ClumsyAnnabel · 31/08/2020 22:58

I think you just go with what comes naturally to your own children. I'm in the Black Country they both call me Mom, that's what the cards from school they make say, how they text me etc, and I'm a southerner so was expecting to be a Mum. One has a midlands accent with southern twang one very yam yam. I dont give it much thought being mum not mom not a battle worth fighting!

DickintheDob · 31/08/2020 23:48

I've always been Mom or Momma but my youngest has taken to calling me Mum over the past 2 weeks. It feels very alien, I'm hoping it's a phase lol.

amispeakingenglish · 01/09/2020 00:19

I was brought up in a Mom area and live in Mum, so I must be Mum, although my kids added Mom to the name they called my Mom.... also i remember a bit of a thing about the spelling on the flowers for her funeral! Lots of people here think Mom is American, but its not its a regional British word taken to the US.

amispeakingenglish · 01/09/2020 00:20

@ClumsyAnnabel

I think you just go with what comes naturally to your own children.

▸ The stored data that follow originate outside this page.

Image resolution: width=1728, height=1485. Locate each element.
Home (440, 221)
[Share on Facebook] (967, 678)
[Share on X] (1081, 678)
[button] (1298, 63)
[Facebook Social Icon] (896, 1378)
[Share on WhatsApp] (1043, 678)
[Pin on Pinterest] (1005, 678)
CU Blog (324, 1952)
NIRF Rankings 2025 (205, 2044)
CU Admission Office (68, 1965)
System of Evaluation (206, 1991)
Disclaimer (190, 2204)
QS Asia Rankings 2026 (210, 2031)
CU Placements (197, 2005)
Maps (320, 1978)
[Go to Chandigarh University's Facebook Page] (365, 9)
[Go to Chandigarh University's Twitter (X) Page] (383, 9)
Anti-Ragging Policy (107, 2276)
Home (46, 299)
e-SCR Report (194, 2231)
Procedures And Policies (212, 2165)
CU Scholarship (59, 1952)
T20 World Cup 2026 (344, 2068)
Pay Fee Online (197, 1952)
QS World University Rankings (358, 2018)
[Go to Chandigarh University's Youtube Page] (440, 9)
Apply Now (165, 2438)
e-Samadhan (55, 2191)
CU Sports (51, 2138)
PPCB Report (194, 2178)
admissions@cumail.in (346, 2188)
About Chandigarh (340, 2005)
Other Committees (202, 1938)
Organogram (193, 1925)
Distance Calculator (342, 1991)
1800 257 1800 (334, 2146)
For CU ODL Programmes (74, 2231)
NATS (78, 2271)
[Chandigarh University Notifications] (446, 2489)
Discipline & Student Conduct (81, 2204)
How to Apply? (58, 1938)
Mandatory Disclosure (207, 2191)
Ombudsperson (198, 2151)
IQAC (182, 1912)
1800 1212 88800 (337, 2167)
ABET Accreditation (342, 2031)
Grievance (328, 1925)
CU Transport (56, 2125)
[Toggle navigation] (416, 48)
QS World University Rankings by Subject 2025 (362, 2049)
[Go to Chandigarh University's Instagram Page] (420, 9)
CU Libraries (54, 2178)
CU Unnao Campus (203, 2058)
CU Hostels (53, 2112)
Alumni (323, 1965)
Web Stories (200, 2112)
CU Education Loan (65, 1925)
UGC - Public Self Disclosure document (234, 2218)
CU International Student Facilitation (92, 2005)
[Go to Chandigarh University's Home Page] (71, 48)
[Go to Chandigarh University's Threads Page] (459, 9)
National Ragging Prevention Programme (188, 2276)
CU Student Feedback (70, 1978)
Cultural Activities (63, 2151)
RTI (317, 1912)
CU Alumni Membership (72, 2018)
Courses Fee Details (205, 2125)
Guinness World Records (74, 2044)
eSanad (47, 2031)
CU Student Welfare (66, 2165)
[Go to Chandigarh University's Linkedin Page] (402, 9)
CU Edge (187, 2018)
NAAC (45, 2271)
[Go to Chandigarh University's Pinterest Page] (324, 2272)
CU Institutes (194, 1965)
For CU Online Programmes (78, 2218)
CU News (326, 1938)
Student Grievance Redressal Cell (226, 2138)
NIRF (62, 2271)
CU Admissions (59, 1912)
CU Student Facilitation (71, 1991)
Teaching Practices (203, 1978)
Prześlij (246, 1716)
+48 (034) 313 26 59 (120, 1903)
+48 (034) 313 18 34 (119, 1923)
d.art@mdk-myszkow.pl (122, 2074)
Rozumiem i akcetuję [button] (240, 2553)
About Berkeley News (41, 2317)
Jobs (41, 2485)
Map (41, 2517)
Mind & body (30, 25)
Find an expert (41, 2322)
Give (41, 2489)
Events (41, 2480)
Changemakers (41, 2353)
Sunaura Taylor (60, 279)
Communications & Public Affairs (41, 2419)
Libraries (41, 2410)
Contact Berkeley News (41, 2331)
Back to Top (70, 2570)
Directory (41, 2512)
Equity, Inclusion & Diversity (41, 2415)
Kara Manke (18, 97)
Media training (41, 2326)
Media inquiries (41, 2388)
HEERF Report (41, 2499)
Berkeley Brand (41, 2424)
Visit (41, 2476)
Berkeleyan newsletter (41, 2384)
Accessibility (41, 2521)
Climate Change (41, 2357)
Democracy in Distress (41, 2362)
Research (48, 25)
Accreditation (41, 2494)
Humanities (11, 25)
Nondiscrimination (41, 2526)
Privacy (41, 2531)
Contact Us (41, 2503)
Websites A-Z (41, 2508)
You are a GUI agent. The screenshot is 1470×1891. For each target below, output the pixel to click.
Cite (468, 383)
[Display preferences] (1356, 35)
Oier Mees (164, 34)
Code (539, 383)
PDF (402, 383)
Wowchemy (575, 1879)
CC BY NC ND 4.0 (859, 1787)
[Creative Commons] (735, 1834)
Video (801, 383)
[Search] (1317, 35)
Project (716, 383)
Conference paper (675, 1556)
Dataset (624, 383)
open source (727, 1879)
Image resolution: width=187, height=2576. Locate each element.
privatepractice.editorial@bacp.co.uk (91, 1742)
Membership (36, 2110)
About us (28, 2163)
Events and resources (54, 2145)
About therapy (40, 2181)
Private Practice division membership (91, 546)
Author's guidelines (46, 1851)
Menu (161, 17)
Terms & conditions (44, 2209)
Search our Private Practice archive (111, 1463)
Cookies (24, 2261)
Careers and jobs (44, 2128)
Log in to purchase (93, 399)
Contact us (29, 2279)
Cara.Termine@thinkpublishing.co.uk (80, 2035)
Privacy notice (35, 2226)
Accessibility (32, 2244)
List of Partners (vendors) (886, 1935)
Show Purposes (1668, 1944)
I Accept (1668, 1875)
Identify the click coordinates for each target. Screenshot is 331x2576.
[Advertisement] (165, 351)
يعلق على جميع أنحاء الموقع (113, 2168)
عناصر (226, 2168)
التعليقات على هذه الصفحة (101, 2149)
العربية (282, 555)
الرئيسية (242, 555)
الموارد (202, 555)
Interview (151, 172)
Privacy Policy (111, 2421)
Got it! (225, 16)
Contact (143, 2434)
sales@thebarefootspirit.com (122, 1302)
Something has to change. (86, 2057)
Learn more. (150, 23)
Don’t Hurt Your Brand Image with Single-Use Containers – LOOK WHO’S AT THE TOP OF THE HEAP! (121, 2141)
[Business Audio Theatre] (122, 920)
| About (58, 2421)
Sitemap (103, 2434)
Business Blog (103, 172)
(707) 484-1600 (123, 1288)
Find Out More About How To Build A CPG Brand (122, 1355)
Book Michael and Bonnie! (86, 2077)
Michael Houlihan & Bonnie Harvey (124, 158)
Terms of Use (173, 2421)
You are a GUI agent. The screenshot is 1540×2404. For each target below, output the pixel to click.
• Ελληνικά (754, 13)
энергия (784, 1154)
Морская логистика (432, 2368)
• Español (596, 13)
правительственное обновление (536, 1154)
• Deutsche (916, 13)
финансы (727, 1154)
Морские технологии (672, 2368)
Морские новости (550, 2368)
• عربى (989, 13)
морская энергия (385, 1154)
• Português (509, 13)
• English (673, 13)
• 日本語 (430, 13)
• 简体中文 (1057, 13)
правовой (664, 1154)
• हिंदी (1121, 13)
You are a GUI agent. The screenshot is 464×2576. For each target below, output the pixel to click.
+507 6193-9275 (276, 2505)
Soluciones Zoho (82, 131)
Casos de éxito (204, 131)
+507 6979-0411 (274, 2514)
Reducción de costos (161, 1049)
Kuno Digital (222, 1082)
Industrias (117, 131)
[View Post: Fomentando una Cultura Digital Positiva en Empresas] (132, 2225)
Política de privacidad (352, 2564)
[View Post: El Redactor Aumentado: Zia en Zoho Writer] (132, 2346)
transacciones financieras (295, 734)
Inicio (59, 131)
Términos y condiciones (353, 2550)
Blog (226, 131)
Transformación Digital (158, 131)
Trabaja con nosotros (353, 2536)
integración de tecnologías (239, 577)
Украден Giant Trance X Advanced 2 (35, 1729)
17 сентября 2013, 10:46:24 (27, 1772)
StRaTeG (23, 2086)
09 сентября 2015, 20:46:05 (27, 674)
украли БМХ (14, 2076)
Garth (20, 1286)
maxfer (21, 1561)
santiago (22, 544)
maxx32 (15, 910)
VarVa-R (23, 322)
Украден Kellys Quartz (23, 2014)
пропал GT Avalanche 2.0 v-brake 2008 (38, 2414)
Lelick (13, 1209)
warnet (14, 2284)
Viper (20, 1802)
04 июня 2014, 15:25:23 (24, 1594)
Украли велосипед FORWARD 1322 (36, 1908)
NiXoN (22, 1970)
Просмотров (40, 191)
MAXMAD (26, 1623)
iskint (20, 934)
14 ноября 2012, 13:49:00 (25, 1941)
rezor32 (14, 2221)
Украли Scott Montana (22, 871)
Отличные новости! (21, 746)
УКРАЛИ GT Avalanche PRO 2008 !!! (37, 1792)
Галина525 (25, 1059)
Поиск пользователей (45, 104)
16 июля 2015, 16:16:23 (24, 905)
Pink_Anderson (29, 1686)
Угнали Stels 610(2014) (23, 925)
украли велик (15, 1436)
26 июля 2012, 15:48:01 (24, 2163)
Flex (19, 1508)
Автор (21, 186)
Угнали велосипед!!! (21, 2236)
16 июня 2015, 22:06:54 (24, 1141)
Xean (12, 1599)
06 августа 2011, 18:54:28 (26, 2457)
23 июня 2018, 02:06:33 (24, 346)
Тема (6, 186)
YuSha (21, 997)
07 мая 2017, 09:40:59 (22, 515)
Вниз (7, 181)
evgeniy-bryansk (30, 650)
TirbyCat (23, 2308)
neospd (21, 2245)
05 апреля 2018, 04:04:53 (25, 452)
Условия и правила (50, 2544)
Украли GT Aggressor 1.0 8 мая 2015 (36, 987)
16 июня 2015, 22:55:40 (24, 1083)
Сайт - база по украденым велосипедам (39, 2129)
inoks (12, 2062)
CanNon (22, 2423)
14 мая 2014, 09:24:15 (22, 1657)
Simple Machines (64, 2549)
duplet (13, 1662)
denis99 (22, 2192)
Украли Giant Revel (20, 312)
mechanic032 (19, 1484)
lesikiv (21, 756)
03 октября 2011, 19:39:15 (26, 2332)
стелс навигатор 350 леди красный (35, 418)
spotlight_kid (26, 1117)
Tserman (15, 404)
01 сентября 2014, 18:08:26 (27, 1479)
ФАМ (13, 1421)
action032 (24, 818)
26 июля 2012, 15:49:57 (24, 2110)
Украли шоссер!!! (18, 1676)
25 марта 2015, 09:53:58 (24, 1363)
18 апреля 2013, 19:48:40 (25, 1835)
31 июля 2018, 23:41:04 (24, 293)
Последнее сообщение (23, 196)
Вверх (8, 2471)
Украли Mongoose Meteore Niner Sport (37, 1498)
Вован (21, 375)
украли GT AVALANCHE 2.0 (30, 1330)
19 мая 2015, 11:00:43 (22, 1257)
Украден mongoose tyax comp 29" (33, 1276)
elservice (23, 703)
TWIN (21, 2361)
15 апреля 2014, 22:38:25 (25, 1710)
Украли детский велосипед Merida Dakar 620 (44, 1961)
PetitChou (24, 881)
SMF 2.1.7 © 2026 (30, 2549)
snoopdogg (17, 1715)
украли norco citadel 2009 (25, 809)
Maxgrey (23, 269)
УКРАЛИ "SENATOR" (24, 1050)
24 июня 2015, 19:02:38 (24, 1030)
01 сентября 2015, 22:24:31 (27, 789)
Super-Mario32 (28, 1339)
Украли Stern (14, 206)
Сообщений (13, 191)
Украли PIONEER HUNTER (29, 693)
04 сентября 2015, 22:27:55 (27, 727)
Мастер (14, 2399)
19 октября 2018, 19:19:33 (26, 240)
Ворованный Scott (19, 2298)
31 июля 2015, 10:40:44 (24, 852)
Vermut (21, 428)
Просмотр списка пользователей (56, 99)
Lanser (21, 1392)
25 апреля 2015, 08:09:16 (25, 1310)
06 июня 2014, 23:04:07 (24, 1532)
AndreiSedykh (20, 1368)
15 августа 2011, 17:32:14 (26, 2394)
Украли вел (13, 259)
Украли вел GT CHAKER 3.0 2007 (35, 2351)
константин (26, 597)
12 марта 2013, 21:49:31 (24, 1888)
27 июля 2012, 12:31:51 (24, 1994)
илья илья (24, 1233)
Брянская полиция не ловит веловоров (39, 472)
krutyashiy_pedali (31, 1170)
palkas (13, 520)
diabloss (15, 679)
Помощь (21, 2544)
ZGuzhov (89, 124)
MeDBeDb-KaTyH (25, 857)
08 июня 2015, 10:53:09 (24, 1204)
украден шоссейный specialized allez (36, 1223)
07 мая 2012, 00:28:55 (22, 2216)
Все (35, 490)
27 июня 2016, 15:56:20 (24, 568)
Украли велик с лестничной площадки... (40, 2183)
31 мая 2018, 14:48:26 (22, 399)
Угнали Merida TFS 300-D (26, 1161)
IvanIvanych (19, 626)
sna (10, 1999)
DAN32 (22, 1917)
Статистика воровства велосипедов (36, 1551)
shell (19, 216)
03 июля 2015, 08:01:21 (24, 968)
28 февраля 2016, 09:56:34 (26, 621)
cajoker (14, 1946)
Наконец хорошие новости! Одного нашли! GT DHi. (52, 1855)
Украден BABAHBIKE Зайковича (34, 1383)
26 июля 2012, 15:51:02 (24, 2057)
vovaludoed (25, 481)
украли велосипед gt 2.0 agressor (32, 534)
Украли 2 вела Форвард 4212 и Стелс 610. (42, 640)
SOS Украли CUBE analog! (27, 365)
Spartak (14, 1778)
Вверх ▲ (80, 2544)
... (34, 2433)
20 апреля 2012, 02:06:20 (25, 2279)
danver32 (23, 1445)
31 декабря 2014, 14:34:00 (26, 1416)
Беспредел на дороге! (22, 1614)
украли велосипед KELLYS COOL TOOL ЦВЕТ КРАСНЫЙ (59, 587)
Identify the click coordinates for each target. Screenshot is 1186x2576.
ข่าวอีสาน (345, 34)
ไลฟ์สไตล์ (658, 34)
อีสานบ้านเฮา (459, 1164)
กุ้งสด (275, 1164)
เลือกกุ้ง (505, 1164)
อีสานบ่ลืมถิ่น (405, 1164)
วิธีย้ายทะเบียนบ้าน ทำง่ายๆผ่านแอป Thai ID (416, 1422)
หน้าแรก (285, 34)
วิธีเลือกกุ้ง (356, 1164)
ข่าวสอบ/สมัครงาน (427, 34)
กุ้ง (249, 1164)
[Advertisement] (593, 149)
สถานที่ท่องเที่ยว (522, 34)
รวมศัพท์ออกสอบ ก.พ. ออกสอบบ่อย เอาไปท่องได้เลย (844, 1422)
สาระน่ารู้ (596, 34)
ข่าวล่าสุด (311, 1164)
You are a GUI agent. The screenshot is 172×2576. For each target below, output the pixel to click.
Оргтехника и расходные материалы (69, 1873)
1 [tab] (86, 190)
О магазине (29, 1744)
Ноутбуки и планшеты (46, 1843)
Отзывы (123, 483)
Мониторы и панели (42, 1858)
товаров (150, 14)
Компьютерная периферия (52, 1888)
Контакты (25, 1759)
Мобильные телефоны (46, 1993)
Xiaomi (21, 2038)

I'm in the Black Country they both call me Mom, that's what the cards from school they make say, how they text me etc, and I'm a southerner so was expecting to be a Mum. One has a midlands accent with southern twang one very yam yam. I dont give it much thought being mum not mom not a battle worth fighting!
So you owed up to the area! I'm a bit more south, Solihull... although family from Brum....
amispeakingenglish · 01/09/2020 00:26

@bookmum08

'Mom' has probably only been used in America for about 100 years. It will have evolved over the years of immigration from lots and lots countries and languages. It has been used in Birmingham/Black Country for much longer.
Sorry, didn't see this before I put my post !! Its really annoying that although used for ever by several million people in the Birmingham/Black Country/ Midlands sooo many people think its American, don't they travel? The Black Country dialect is actually the most pure Anglo Saxon one with the least Latin in the whole of the UK, so it more proper!!! LOL.
Samster45 · 01/09/2020 00:30

I’ve found it doesn’t matter what you want to call yourself; your child will hear their friends using the local term and will start using it themselves.
I live in a mam area and wanted to be mum instead but once her friends and cousins were all saying mam she changed it herself around aged 3. In the grand scheme of things it doesn’t bother me now

BluebellsGreenbells · 01/09/2020 00:31

Surely Mom is American? I’ve never heard anyone in the UK use it. Is it a thing now?

My grandmother is 103, she was a Mom and her mother was mom so that’s over 130 years of Mom in Birmingham - probably much longer I should imagine. I bet my grandmothers grandmother was mom as well.

All of them were Nan to grandchildren.

SleepingStandingUp · 01/09/2020 00:45

Is Nan not a frequent thing outside of the Mom Region as it shall hence forth be known?

Grandmi · 01/09/2020 00:53

My children are all in their 20s now and still call me Mummy!! Bless them . I have never encouraged them but I actually quite like it...each to their own !!